- _Task description_: The entries below contain pictures, which are to be left out; write out exactly, and only, the lines from the line with "Task: Click the Save All toolbar icon" up to and including the line with "Click the 网址".

- _Data supplied_:
---+---
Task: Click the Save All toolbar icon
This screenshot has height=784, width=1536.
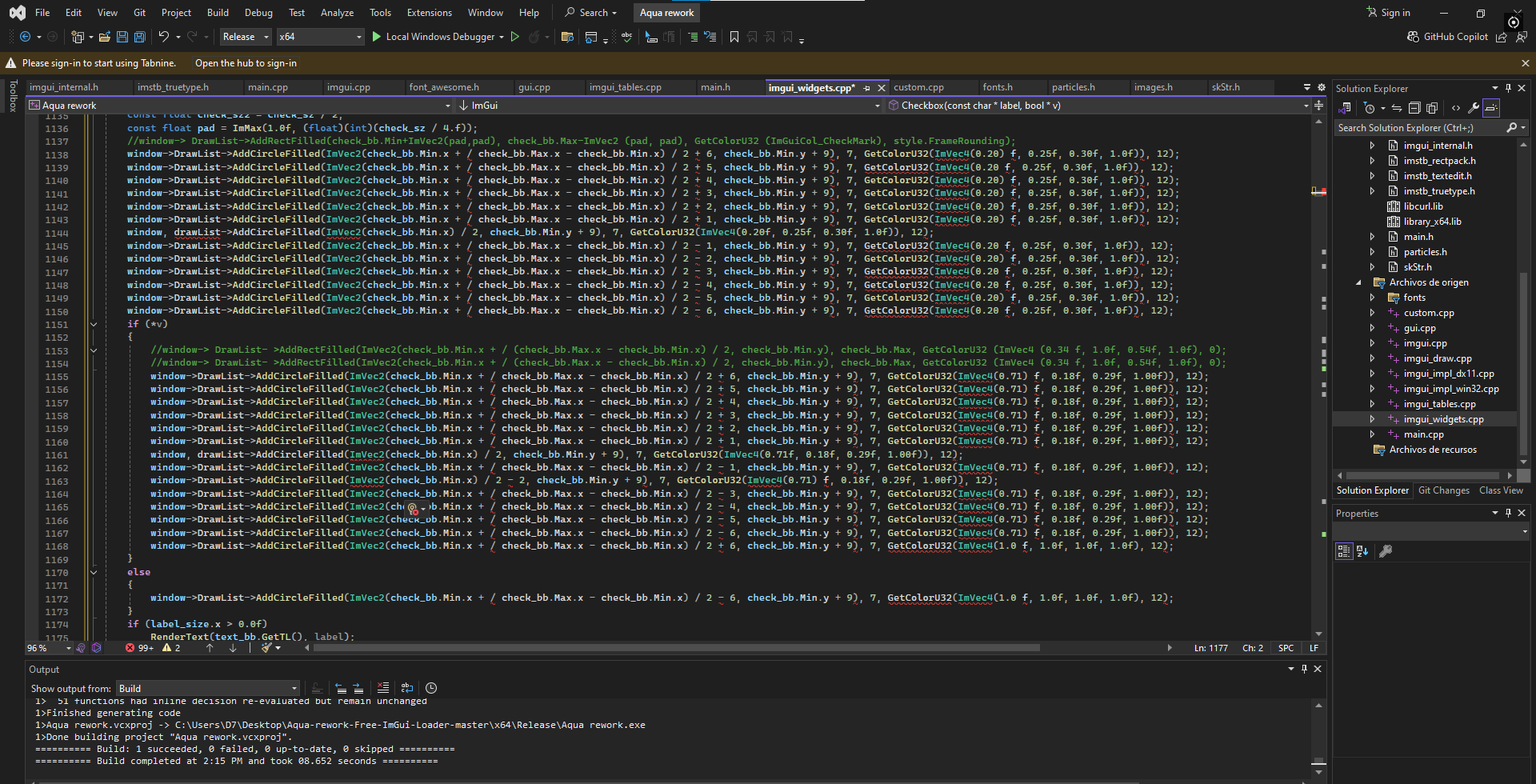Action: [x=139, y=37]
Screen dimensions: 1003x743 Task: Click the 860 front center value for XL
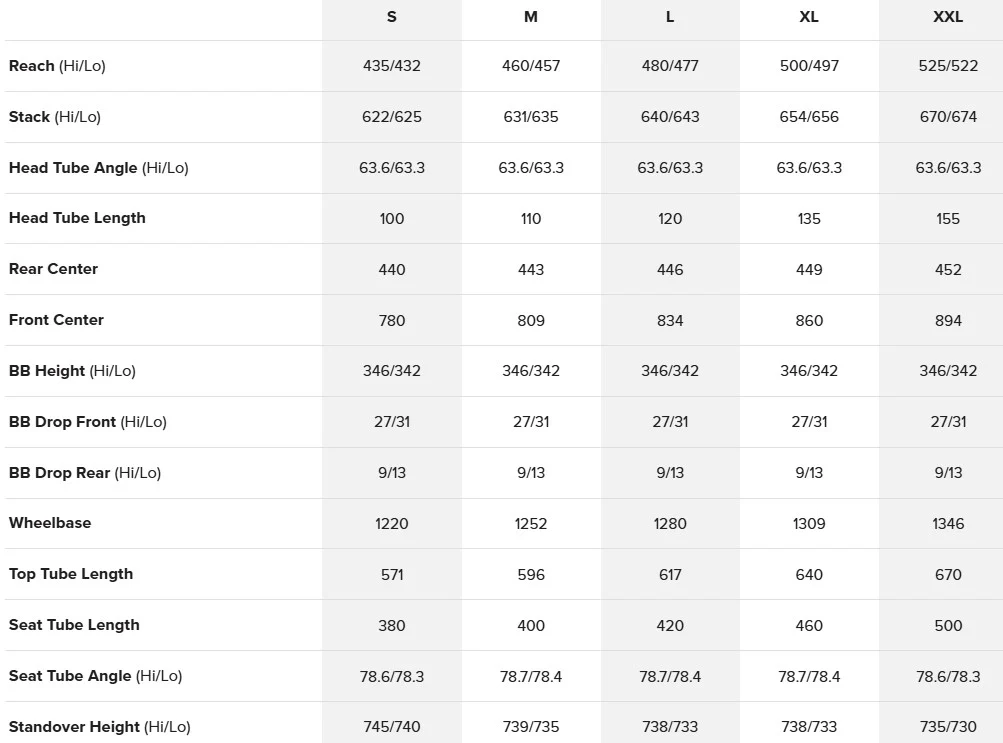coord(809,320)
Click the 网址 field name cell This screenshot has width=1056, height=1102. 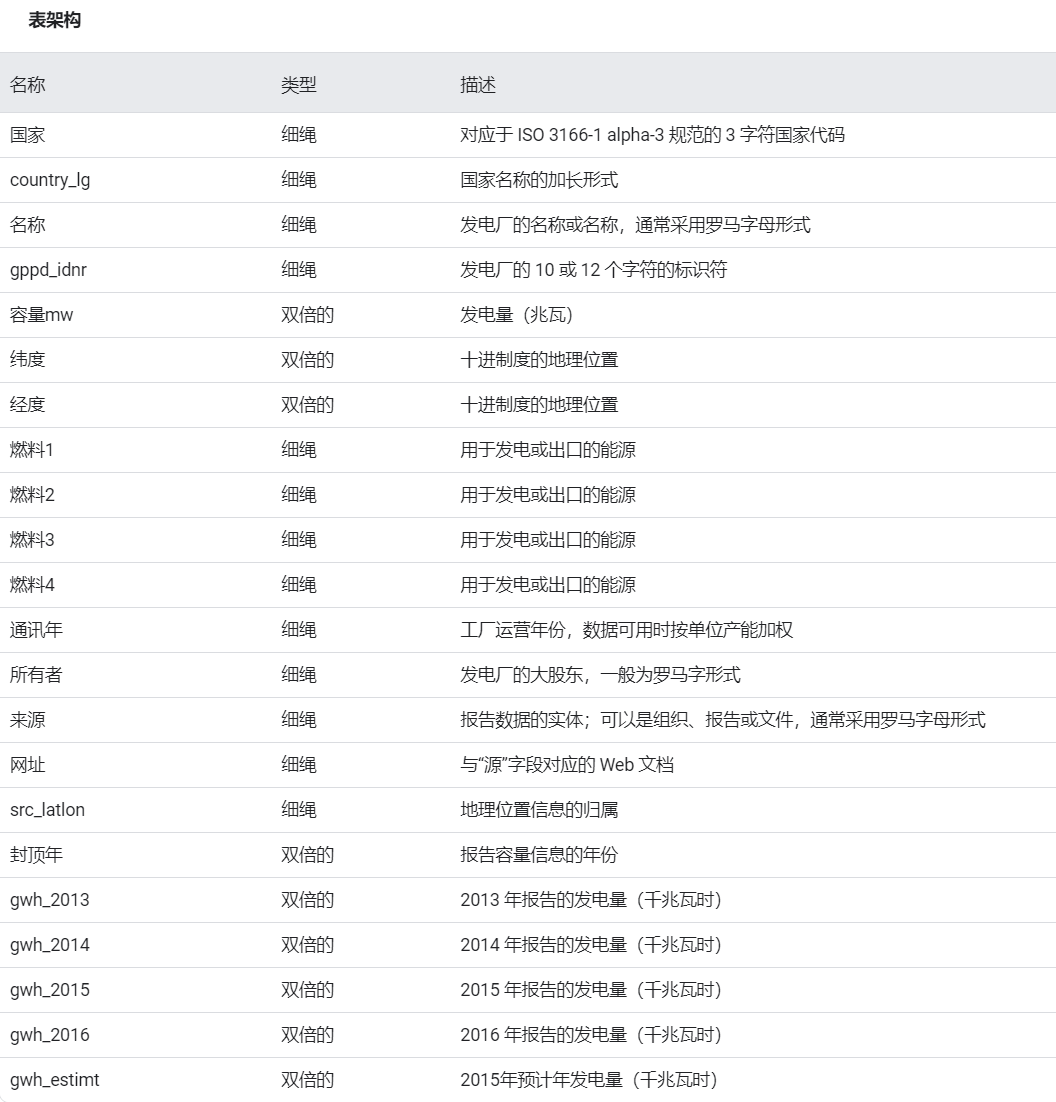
---+---
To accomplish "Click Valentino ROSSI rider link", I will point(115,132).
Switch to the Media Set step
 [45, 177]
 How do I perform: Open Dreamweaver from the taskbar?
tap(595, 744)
---+---
- _Answer to the problem_:
Task: Click the Save All toolbar icon
This screenshot has height=784, width=1536.
Action: [x=139, y=37]
Screen dimensions: 1003x743 Task: Click the 860 front center value for XL
coord(809,320)
Click the 网址 field name cell This screenshot has width=1056, height=1102. 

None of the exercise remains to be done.